◆ Problem: Starting at the line that contains "Given: Click the news overlay icon in toolbar" and ending at the line that contains "Task: Click the first", the lines below are to be given again exactly, with nothing added.

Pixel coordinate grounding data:
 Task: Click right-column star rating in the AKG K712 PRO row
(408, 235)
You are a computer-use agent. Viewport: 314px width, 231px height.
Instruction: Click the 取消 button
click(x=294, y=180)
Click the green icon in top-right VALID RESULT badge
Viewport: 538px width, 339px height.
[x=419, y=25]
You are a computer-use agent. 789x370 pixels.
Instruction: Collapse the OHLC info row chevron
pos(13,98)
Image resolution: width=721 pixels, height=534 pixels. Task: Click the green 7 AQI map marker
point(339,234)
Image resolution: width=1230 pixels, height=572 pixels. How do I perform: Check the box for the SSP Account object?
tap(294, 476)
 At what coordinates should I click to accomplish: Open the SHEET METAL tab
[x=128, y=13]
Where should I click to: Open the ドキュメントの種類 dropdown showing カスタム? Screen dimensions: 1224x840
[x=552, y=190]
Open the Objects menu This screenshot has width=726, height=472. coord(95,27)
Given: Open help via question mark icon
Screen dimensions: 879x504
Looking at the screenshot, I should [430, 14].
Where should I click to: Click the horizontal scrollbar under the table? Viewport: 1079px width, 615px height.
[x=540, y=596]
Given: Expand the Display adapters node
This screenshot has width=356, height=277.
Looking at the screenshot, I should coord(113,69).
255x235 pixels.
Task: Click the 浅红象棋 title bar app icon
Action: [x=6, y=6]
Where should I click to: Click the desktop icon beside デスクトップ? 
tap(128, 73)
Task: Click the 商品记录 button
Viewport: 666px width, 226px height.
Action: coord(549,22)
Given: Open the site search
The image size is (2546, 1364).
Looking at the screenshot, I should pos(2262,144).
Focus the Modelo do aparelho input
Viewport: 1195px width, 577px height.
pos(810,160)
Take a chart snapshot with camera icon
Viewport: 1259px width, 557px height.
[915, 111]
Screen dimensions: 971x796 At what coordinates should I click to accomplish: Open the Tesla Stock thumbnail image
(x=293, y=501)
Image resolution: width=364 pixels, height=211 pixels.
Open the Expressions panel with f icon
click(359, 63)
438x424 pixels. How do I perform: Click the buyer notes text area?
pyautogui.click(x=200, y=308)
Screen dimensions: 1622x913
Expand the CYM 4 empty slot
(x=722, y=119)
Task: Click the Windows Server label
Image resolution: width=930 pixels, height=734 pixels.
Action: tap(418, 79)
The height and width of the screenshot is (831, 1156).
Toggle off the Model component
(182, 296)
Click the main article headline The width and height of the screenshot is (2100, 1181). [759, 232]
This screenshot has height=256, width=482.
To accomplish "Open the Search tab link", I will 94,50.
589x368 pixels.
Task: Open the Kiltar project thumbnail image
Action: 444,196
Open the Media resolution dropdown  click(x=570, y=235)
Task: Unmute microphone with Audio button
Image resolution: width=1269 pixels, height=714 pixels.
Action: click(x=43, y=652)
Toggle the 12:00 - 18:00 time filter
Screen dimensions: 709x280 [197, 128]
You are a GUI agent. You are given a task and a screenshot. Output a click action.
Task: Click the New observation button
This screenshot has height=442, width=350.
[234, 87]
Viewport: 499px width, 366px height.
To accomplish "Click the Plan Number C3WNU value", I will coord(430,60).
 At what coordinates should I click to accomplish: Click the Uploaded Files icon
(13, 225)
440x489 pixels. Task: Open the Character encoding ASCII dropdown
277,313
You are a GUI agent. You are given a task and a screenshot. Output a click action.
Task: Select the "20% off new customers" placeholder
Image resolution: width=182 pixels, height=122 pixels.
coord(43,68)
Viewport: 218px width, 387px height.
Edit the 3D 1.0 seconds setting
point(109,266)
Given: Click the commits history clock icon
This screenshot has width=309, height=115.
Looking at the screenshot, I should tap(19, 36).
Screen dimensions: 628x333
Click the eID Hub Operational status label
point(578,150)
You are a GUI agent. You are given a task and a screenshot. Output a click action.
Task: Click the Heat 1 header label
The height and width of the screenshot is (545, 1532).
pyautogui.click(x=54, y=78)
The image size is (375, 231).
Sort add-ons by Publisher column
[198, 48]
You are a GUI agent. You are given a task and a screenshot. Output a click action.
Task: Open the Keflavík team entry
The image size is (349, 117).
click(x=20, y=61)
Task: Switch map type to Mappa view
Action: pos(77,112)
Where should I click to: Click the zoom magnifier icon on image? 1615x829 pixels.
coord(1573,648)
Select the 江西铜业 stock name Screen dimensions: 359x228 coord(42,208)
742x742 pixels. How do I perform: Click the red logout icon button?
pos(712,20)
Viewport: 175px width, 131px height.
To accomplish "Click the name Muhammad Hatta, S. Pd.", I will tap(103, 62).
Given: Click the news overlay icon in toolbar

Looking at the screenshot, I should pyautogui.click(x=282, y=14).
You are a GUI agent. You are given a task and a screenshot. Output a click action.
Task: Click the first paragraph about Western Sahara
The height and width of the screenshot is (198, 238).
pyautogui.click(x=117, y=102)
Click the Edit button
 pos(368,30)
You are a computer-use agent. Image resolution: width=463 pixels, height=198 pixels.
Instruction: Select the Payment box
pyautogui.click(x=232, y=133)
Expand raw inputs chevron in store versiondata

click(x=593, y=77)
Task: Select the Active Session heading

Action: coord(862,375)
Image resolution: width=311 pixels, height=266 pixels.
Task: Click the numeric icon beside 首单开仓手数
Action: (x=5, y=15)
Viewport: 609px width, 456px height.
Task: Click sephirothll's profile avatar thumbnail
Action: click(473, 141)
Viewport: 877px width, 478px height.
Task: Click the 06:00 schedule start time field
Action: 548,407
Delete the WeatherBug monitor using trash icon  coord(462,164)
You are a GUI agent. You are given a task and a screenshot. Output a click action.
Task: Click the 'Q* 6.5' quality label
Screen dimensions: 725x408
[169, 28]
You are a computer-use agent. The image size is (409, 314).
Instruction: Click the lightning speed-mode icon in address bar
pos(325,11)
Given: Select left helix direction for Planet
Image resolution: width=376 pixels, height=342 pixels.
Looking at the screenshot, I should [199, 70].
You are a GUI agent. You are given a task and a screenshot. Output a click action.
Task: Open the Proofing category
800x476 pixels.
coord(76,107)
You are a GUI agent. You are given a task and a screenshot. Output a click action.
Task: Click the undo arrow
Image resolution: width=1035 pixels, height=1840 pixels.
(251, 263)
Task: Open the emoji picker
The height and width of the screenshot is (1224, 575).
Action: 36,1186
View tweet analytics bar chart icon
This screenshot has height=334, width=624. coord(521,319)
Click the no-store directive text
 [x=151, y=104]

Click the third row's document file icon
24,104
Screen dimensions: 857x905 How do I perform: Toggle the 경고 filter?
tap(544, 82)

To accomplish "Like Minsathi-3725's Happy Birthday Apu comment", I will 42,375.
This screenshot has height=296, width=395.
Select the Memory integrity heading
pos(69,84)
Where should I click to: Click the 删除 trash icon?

◆ Problem solution:
Given: Click the news overlay icon in toolbar

Looking at the screenshot, I should pyautogui.click(x=282, y=14).
You are a GUI agent. You are given a task and a screenshot. Output a click action.
Task: Click the first paragraph about Western Sahara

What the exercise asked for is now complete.